Today on campuses, students are faced with the dilemma of balancing and navigating the fine line between Hate Speech and Freedom of Speech. Often, this line gets crossed. Yet students who are targeted fear taking action, in the mistaken belief that hate speech is permitted.
So what is Free Speech, what is Hate Speech, and how can one tell the difference between the two?
The right to express one’s opinions without censorship or restraint. In Canada, Freedom of Speech or Expression is protected as a fundamental freedom by Section 2 of the Canadian Charter of Rights and Freedoms. Section 2(b) of the Charter states:
“Everyone has the following fundamental freedoms:…freedom of thought, belief, opinion and expression, including freedom of the press and other media of communication.”
Freedom of Speech is vital to a democracy, and the Canadian views on Free Speech follow a broad understanding of what ‘expression’ may be. However, there are limits to free speech and free press, as stated in Section 1 of the Canadian Charter of Rights and Freedoms:
“The [Charter] guarantees the rights and freedoms set out in it subject only to such reasonable limits prescribed by laws as can be demonstrably justified in a free and democratic society.”
Any speech, gesture or conduct, writing, or display that incites hatred or violence or attacks, threatens, or insults a person or group based on their national origin, ethnicity, color, religion, gender, gender identity, sexual orientation, or disability. Though Hate Speech does not have an official international definition, the Canadian Criminal Code addresses issues of hate speech in Section 319 and Section 318.
To view the Canadian Criminal Code:
Hate Speech Cases in Canada:
Canadian campuses have become embroiled in this debate between Free Speech and Hate Speech. Many students wonder what they can do when met with Hate Speech on campus.
There are a number of avenues a student can take on his/her campus when confronted with Hate Speech:
Contact your campus’ office of equity and cultural diversity to report hate speech, racism, intolerance, or anti-Semitism.
If you feel unsafe on your campus due to the hate speech or acts of racism, contact your campus police.
If you have experienced hate speech or anti-Semitism in class by either a Professor or a Teaching Assistant, and are uncomfortable confronting the educator in person, contact the head of the program’s department.
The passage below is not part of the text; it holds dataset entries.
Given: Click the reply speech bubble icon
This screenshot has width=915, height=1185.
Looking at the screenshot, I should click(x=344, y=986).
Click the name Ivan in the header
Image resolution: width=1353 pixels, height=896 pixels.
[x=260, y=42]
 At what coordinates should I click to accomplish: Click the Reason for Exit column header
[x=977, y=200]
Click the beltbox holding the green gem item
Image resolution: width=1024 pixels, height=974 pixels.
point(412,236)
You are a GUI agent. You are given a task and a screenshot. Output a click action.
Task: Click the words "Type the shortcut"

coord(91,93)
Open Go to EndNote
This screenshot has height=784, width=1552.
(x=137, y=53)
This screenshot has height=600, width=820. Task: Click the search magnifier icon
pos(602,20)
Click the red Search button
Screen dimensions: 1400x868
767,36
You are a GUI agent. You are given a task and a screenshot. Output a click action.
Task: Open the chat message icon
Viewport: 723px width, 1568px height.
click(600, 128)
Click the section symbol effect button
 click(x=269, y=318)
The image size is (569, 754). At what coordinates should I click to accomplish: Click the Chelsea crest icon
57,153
Unfortunately, there are cases where students’ grievances are ignored on campus. Should your issues not be addressed directly on campus by a campus official/faculty, FSWC has additional methods to assist you:
Reporting hate on campus
Contact Jewish student groups or Jewish community leaders on your campus.
For more information on the differences between Hate Speech and Free Speech, and on the challenges our society faces today regarding the fine line that separates them, check out these links:
One of the greatest issues facing Jewish and pro-Israel students on campuses today is the growing Boycott, Divestment, and Sanctions (BDS) campaign. Although you may have heard of BDS, it’s important to understand what BDS means for you and your campus, and why your Student Union so interested in joining this movement:
The impetus for BDS was the World Conference on Racism held in Durban, South Africa in the Fall of 2001. The conference descended into an anti-Israel hatefest which continued in two further Durban forums in 2009 and 2011. The official launch of the global Boycott, Divestment, and Sanctions campaign was July 9, 2005 following a ruling by the International Court of Justice on the separation barrier between Israel and the West Bank. The movement was started as an anti-Israel initiative by 171 Palestinian/Pro-Palestinian Non Governmental Organizations who called for boycotting, divesting from, and placing international sanctions against Israel. The campaign relies on various UN resolutions as fuel for their messaging and goals.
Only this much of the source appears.